*Page extract*.
§ §

-
Notifications
You must be signed in to change notification settings - Fork 164
Open
Labels
questionFurther information is requestedFurther information is requested
Description
Hi there, I'm working on an update for the TonY installation script for GCP Dataproc. While I have been able to (locally) successfully update TensorFlow, I cannot seem to get the PyTorch example working. It does not work on 0.4 (the most recent version you explicitly mentioning supporting) or 1.7.1, the most recent release. I get the following error:
File "mnist_distributed.py", line 230, in <module>
main()
File "mnist_distributed.py", line 225, in main
init_process(args)
File "mnist_distributed.py", line 185, in init_process
distributed.init_process_group(
File "/hadoop/yarn/nm-local-dir/usercache/root/appcache/application_1607810694534_0006/container_1607810694534_0006_01_000003/venv/pytorch/lib/python3.8/site-packages/torch/distributed/distributed_c10d.py", line 413, in init_process_group
backend = Backend(backend)
File "/hadoop/yarn/nm-local-dir/usercache/root/appcache/application_1607810694534_0006/container_1607810694534_0006_01_000003/venv/pytorch/lib/python3.8/site-packages/torch/distributed/distributed_c10d.py", line 76, in __new__
raise ValueError("TCP backend has been deprecated. Please use "

§ §

(Entries on locating words and elements)
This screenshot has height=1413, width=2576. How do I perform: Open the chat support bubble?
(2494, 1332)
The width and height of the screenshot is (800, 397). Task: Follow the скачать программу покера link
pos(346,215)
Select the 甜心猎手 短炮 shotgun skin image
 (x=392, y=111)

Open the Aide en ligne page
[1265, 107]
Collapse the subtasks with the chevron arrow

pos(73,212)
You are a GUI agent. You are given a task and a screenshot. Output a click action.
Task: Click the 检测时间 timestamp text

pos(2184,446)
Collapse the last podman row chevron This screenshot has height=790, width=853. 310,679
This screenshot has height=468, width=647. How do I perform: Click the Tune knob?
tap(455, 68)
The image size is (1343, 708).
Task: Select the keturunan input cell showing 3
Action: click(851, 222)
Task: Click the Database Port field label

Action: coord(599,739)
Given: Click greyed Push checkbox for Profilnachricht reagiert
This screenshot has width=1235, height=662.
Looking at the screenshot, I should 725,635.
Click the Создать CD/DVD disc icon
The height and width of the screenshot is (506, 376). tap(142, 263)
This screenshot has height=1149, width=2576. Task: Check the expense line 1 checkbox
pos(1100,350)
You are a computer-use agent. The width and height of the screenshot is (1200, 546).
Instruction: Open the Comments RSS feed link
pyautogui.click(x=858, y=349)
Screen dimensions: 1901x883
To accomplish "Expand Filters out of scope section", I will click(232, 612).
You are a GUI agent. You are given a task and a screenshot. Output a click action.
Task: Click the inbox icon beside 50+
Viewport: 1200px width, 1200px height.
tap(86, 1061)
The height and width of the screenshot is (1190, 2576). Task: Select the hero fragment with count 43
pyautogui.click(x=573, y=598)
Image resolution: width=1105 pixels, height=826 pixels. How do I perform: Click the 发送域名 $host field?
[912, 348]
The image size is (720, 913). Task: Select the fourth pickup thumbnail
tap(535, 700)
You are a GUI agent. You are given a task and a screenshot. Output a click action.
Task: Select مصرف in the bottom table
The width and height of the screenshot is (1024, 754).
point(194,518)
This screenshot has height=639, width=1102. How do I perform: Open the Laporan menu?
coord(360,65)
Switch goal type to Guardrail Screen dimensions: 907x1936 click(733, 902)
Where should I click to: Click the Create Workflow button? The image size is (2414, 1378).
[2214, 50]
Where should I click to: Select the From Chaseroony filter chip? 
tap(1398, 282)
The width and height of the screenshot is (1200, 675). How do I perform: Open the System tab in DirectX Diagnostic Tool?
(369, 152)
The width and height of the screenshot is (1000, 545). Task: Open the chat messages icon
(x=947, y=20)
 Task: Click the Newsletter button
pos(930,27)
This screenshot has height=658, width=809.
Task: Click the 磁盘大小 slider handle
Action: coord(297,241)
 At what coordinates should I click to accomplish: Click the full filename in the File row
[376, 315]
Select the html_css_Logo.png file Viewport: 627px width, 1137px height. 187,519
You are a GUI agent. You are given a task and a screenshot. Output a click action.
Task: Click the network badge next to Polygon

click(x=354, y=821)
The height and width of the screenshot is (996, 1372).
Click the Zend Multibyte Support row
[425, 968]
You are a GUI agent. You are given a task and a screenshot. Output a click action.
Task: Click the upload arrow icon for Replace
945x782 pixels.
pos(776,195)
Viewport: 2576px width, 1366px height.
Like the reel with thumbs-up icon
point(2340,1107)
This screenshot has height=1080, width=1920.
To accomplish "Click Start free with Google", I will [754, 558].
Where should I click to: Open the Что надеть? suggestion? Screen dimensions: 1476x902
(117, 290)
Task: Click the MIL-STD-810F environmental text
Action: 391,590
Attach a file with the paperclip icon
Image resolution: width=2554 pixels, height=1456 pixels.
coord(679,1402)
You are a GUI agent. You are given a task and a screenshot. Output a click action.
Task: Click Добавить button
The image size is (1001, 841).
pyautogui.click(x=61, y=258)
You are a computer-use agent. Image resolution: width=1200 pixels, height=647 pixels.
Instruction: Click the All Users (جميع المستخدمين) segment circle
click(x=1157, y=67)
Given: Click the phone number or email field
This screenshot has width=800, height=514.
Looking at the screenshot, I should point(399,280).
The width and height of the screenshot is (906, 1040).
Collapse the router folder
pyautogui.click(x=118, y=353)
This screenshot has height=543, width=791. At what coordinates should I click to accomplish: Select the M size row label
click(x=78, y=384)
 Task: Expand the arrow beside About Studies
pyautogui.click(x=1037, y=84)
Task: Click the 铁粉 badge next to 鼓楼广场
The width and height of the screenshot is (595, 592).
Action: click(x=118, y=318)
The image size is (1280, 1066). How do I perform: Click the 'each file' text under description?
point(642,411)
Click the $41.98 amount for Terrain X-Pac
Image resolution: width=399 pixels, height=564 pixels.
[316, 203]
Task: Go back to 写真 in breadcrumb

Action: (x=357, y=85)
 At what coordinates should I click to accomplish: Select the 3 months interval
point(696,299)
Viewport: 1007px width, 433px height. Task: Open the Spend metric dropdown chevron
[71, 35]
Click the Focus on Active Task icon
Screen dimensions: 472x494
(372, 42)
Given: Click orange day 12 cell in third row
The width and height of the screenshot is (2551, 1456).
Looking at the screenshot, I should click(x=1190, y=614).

§ §

*Brief*. In the error traceback from the issue page, each line beginning with "File" ends with "in" and a name. List every one of those names in order.

*Result for this task*. <module>, main, init_process, init_process_group, __new__